We tend to see arts – and perhaps performing arts in particular – as a world apart from technology. But that’s ignoring a fundamental truth about theatre; it has always needed technology. How else do we light the stage, play the music or enable the gently-spoken to project their voices right to the back of a packed theatre space?
This year’s #TOMtech kicked off with Habitats – with VR pioneers Marshmallow Laser Feast taking over the whole of the Main Space with a harmonic, digital laser forest and two eco-themed Virtual Reality experiences. It was a dramatic start – with hundreds of people getting the chance to don headsets and soar to the top of a giant sequoia tree in Treehugger, or flit, leap and buzz around the forest floor via In the Eyes of the Animal.
Next up was Curious Directive’s pioneering piece of theatre, Frogman. This was perhaps my favourite performance work during the entire #TOMtech Autumn run. Director Jack Lowe has harnessed VR technology to tell a moving and suspenseful coming-of-age story set in Australia. The present day was told with a live performance by the brilliant Tessa Parr. She played Meera, a young woman being interviewed as part of a reopened investigation into the disappearance of a childhood friend some ten years earlier. All the flashback scenes were told through Virtual Reality, with the audience obediently donning headsets as required. As the story deftly took us back and forth, from present to past and back again, the Virtual Reality became our window into Meera’s remembered teenage world.
Another pioneering (and very different) VR work was Whist from Ashford-based dance company AΦE. Whist was a journey into the unconscious with a series of filmed episodes based on real-life Signmund Freud case studies. With 76 different ways to experience the narrative, Whist merged dynamic dance, Virtual Reality and Augmented Reality in an innovative and sometimes disturbing experience.

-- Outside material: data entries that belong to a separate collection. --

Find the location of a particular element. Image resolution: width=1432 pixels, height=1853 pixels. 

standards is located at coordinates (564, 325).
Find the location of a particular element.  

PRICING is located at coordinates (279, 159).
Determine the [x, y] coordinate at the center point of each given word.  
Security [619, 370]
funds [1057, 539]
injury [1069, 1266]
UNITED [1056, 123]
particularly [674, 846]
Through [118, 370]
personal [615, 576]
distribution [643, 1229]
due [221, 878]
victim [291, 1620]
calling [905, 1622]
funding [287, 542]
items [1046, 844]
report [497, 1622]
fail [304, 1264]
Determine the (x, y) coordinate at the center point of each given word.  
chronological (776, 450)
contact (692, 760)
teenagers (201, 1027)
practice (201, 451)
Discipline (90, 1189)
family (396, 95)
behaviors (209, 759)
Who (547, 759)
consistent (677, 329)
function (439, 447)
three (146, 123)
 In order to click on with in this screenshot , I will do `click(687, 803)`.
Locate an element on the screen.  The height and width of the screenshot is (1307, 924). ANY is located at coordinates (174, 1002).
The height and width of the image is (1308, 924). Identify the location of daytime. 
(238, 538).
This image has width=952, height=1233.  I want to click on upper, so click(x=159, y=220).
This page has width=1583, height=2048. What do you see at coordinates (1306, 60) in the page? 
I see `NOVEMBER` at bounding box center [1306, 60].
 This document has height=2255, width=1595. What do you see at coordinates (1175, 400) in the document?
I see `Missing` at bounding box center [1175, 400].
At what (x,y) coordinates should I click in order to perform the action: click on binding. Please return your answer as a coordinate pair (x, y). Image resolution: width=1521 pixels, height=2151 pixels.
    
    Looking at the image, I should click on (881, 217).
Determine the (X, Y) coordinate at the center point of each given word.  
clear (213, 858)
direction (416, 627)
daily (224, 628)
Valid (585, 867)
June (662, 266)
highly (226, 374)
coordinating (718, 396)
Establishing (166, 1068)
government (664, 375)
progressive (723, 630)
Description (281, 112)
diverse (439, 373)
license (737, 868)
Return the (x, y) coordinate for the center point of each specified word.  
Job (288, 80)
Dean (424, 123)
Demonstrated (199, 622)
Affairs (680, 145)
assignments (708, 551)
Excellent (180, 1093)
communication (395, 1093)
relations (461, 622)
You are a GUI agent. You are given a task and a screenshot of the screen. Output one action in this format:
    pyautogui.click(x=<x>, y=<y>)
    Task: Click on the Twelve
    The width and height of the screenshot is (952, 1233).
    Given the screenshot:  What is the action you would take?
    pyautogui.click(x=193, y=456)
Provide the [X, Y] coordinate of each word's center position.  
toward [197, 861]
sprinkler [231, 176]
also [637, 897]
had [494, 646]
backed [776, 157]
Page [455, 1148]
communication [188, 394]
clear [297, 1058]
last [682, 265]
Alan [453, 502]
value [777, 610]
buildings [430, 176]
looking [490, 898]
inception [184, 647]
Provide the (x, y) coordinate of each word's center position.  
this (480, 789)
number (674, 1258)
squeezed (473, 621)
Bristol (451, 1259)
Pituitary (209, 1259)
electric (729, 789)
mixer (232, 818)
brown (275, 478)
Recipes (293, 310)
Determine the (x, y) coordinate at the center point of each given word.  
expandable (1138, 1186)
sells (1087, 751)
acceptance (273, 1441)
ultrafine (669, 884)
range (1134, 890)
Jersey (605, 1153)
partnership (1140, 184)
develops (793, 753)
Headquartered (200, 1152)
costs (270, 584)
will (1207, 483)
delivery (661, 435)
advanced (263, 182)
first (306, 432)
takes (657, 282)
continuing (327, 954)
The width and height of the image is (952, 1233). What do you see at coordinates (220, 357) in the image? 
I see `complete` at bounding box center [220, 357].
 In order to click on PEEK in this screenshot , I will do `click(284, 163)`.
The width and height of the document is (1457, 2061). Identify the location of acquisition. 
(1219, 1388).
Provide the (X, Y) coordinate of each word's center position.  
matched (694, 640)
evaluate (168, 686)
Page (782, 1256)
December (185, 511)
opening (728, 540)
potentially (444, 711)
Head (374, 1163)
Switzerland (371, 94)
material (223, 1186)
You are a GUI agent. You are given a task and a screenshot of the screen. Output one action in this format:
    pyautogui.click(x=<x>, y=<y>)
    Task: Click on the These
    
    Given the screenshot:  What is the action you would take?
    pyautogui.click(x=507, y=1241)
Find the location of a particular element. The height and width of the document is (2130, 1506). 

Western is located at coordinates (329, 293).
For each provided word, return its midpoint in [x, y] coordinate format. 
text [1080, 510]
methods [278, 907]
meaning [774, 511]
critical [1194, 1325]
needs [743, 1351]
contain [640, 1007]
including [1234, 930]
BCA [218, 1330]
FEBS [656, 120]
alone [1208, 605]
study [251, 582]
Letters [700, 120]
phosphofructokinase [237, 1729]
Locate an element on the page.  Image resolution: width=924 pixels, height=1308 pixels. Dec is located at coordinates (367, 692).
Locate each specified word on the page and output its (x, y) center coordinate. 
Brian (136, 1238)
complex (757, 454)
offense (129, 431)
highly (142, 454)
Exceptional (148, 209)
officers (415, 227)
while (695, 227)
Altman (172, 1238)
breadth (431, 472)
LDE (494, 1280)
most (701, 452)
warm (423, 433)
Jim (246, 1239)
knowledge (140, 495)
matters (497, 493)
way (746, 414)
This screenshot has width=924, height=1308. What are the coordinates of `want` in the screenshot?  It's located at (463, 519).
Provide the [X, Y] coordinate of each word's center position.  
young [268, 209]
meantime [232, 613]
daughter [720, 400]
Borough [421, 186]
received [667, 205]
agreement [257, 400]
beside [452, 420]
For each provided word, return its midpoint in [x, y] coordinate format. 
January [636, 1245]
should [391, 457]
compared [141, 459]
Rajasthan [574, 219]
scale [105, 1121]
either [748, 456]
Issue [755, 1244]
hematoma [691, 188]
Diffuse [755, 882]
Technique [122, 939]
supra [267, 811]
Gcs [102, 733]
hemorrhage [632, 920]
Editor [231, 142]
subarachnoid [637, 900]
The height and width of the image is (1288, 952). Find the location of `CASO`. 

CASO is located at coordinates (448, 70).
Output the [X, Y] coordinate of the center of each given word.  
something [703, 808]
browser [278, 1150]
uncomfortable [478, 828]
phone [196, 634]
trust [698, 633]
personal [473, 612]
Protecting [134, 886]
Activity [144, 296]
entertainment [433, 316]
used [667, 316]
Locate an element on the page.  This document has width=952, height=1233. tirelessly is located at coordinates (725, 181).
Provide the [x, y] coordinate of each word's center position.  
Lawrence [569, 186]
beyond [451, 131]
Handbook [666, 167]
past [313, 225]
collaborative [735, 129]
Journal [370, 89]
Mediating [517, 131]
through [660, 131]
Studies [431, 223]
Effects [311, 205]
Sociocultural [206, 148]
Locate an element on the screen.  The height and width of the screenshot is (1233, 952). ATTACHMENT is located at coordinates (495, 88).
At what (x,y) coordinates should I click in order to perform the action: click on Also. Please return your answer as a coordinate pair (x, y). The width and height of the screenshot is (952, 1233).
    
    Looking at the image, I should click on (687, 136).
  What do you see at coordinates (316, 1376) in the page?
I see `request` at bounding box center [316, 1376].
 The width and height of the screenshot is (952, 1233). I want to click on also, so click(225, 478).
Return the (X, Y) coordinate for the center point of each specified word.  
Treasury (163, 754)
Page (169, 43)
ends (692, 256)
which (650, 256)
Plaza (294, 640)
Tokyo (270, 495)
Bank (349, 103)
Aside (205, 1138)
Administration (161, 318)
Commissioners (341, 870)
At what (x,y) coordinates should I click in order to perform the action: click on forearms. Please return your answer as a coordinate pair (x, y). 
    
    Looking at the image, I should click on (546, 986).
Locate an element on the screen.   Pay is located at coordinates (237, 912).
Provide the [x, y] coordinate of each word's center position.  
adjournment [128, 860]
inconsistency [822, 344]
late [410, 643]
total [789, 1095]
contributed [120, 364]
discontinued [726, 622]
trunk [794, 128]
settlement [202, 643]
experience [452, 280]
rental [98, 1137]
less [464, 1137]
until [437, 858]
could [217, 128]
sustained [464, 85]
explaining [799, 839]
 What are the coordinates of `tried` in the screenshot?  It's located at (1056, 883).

Half way through the #TOMtech run came the show-off flagship “VRLab”. This was a such a sell-out hit last year that this year’s programme was vastly expanded. Young and old alike came and sampled such varied delights as Google Earth VR, Spacewalk, VR art galleries, TiltBrush 3D painting, AR trips round the body, life as a baby, the 1916 Easter Uprising in Dublin, the bonkers Loco Dojogame and much, much more. I fully exploited my “chief twitter” access-all-areas pass and went five times, jumping into as many different experiences as I could.
TOMtech is the brainchild of tech-loving arts programmer James Turnbull and this year he went full hog with six weeks of productions, performances, conferences, talks and workshops which put technologies such as Virtual and Augmented Reality firmly in the public eye.
He said: “Last year was a bit of a trial run but lots of events sold out so we really went for it this year. On the VR side, we had around 5,500 tickets on offer this year and I’m pleased (and somewhat relieved) to say that we nearly sold out again. TOMtech is now one of the biggest tech-oriented arts programmes in the UK and I’m hoping that the work we’re doing will encourage even more theatre-makers and artists to explore what technology has to offer. Certainly we have achieved one of our main aims which is to get new people through the doors. That includes youngsters who wouldn’t normally dream of going to a theatre, and older people who wouldn’t normally believe they could have an enjoyable evening in a headset!
“The Autumn run is now done and dusted but we’re going to be hosting a lot more TOMtech events throughout the coming year. We want to keep up the momentum and we also have the security of knowing that audiences really appreciate what we are doing, and have a thirst for exciting and innovative productions.”